▶ [Exercise]
Quote the records word for word, starting with the line that contains "Click the Accounts breadcrumb link" and going on through the line that contains "Float the Audio Mixer dock", and leave the pictures out of your answer.

▶ [Record set]
┌────────
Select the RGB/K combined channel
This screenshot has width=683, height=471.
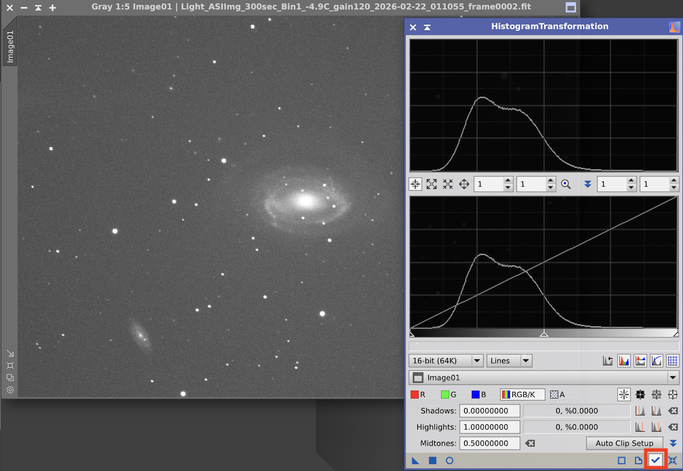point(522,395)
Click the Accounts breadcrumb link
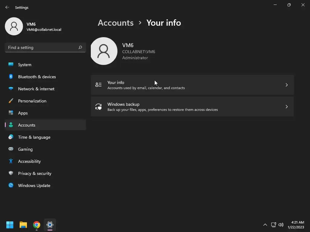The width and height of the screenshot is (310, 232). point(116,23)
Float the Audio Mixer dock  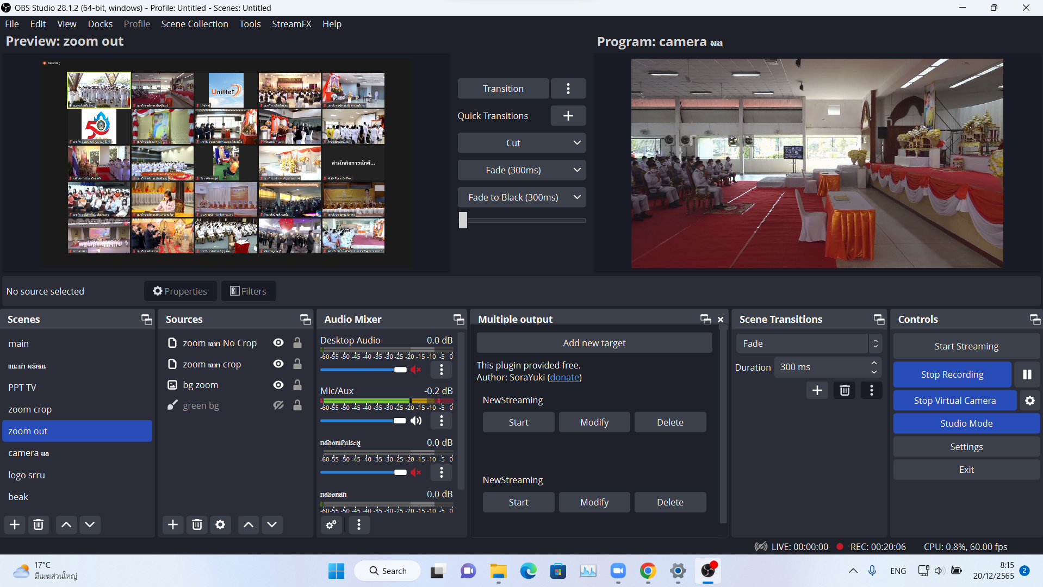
└────────
┌────────
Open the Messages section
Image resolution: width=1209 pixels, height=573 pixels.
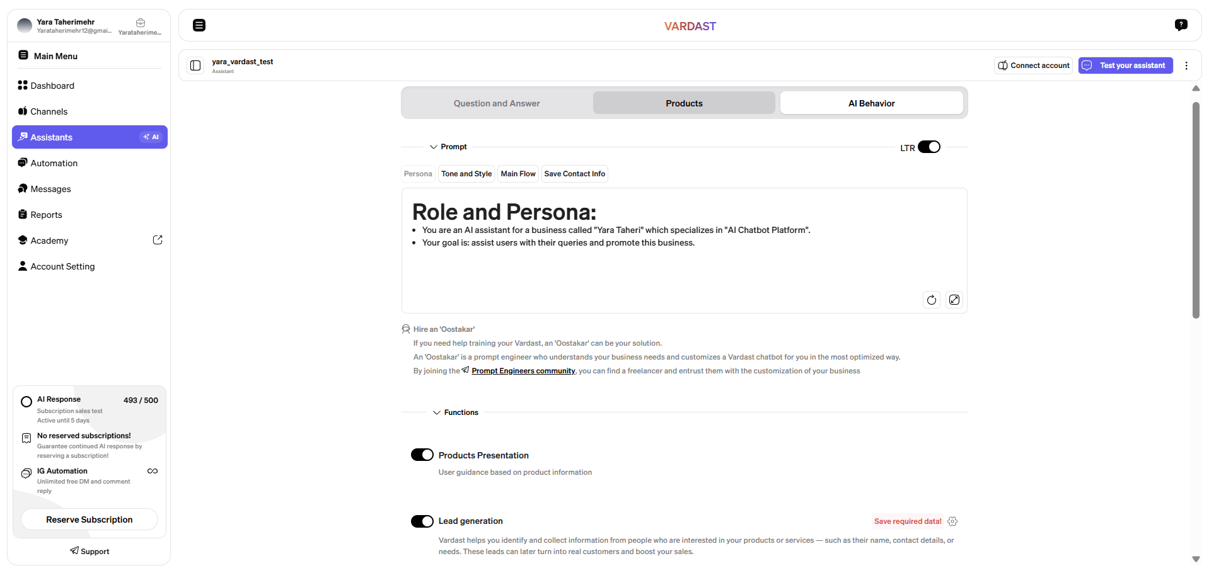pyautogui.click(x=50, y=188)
└────────
┌────────
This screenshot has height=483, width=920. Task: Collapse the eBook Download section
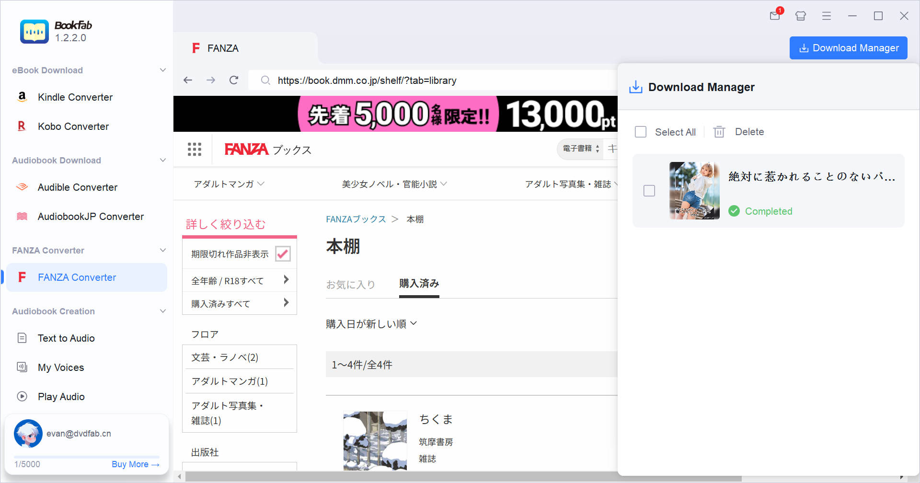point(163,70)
└────────
▶ [Answer to this problem]
Click the Accounts breadcrumb link
The width and height of the screenshot is (310, 232). point(116,23)
Float the Audio Mixer dock  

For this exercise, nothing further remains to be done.